Pesquisa publicada na Nature mostra que mulheres aparecem como mais jovens e menos experientes, enquanto homens aparecem mais velhos e qualificados em resultados de IA
Um estudo publicado pela revista Nature apresentou evidências robustas de que os principais algoritmos de inteligência artificial, incluindo o ChatGPT e o mecanismo de busca do Google, reforçam estereótipos de gênero e idade. A pesquisa, conduzida por cientistas das universidades de Stanford, Berkeley e Oxford, mostra que mulheres são consistentemente representadas como mais jovens e menos experientes do que homens, mesmo em contextos profissionais de alto prestígio.
Os pesquisadores analisaram mais de 1,4 milhão de imagens e vídeos em plataformas como Google, YouTube, Wikipedia, IMDb e Flickr, além de textos de nove modelos de linguagem amplamente utilizados — entre eles, o GPT-2 e o ChatGPT. Em todos os casos, mulheres aparecem associadas à juventude, enquanto homens são retratados como mais velhos, experientes e ocupando posições de maior status e remuneração.

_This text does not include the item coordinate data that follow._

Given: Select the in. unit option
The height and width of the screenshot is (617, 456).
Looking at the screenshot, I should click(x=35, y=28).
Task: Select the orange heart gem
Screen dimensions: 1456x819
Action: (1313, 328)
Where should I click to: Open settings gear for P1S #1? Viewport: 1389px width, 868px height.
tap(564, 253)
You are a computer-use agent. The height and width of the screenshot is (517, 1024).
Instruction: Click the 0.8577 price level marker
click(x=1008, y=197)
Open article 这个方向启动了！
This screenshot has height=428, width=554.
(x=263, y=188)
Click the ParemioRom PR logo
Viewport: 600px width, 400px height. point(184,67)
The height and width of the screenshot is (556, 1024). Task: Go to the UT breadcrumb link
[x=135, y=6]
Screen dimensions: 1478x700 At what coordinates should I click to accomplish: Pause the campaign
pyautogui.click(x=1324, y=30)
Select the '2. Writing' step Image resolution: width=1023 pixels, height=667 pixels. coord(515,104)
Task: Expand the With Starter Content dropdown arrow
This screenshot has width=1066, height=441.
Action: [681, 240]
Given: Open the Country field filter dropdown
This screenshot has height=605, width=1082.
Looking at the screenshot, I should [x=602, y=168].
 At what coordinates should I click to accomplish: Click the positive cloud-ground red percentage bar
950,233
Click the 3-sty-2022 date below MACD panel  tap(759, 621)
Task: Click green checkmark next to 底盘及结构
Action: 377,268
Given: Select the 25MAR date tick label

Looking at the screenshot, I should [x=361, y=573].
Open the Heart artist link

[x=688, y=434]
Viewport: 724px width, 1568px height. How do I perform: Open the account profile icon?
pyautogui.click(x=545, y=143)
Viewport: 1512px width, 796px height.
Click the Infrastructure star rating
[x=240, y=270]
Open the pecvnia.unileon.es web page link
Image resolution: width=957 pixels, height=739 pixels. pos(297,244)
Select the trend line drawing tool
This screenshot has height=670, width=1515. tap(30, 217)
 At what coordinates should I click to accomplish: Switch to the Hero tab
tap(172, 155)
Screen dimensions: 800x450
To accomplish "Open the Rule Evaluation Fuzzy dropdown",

Mulheres retratadas como mais jovens — e menos experientes
O levantamento identificou um padrão claro: mulheres são consistentemente retratadas como mais jovens do que homens, independentemente da profissão ou contexto social. Em plataformas como Google, Wikipedia, IMDb, Flickr e YouTube, a diferença média de idade variou de 3 a 6,5 anos. Nos dados do IMDb, por exemplo, as mulheres aparecem 6,5 anos mais jovens que os homens; no Google, 5,3 anos; e na Wikipedia, 3,2 anos. Mesmo quando a idade real dos indivíduos era conhecida, as representações digitais distorciam a realidade.
Segundo os autores, “a internet constrói um mundo em que as mulheres são sempre jovens e os homens sempre maduros — uma distorção cultural que reforça desigualdades históricas entre gênero e idade”. O estudo também demonstrou que quanto mais prestigiada e bem remunerada é uma ocupação, maior é a diferença etária digital entre homens e mulheres.
A comparação com dados oficiais do Censo dos Estados Unidos confirmou a distorção: enquanto as estatísticas mostram idades equivalentes entre trabalhadores e trabalhadoras, o conteúdo online retrata mulheres mais novas e homens mais velhos, sobretudo em cargos de chefia, gestão e tecnologia.
Google e ChatGPT ampliam o viés
Para medir o impacto dos algoritmos na percepção social, os pesquisadores realizaram um experimento com 459 participantes recrutados nos Estados Unidos. Ao buscar imagens de profissões no Google, os voluntários tenderam a atribuir idades menores quando viam mulheres e maiores quando viam homens.
A diferença foi de 5,46 anos em média nas estimativas dos usuários, o que, segundo os cientistas, prova que o sistema de busca altera a percepção social da idade e da competência profissional.
Já no caso do ChatGPT, os pesquisadores geraram e avaliaram 40 mil currículos fictícios com nomes femininos e masculinos equivalentes em popularidade e origem étnica. O resultado foi que:
- Currículos de mulheres apresentaram idade média 1,6 ano menor e 0,9 ano a menos de experiência profissional.
- Homens mais velhos receberam notas mais altas de qualidade e competência, enquanto mulheres mais jovens foram consideradas menos qualificadas para cargos de liderança.
- O modelo demonstrou viés sistemático ao associar maturidade e mérito à masculinidade, mesmo sem instruções explícitas de gênero
Desigualdade algorítmica e risco de retrocesso
Os autores destacam que esses padrões reforçam o chamado “etário de gênero”, um duplo preconceito que penaliza mulheres à medida que envelhecem e, ao mesmo tempo, valoriza homens mais velhos. “O resultado é um ciclo de desvantagem: mulheres são contratadas jovens, mas excluídas de posições de poder à medida que envelhecem, enquanto os homens continuam ascendendo”, conclui o artigo.
Além de distorcer a realidade social, o viés algorítmico tem potencial de influenciar decisões de contratação, anúncios de emprego e políticas corporativas, sobretudo porque ferramentas como o ChatGPT e o Google são usadas por centenas de milhões de pessoas e empresas em todo o mundo.
“Esses sistemas não apenas refletem, mas amplificam desigualdades ao transformar vieses sociais em estatísticas automatizadas”, alertam os pesquisadores, que pedem transparência sobre os dados de treinamento e mecanismos de correção para mitigar o impacto dessas distorções.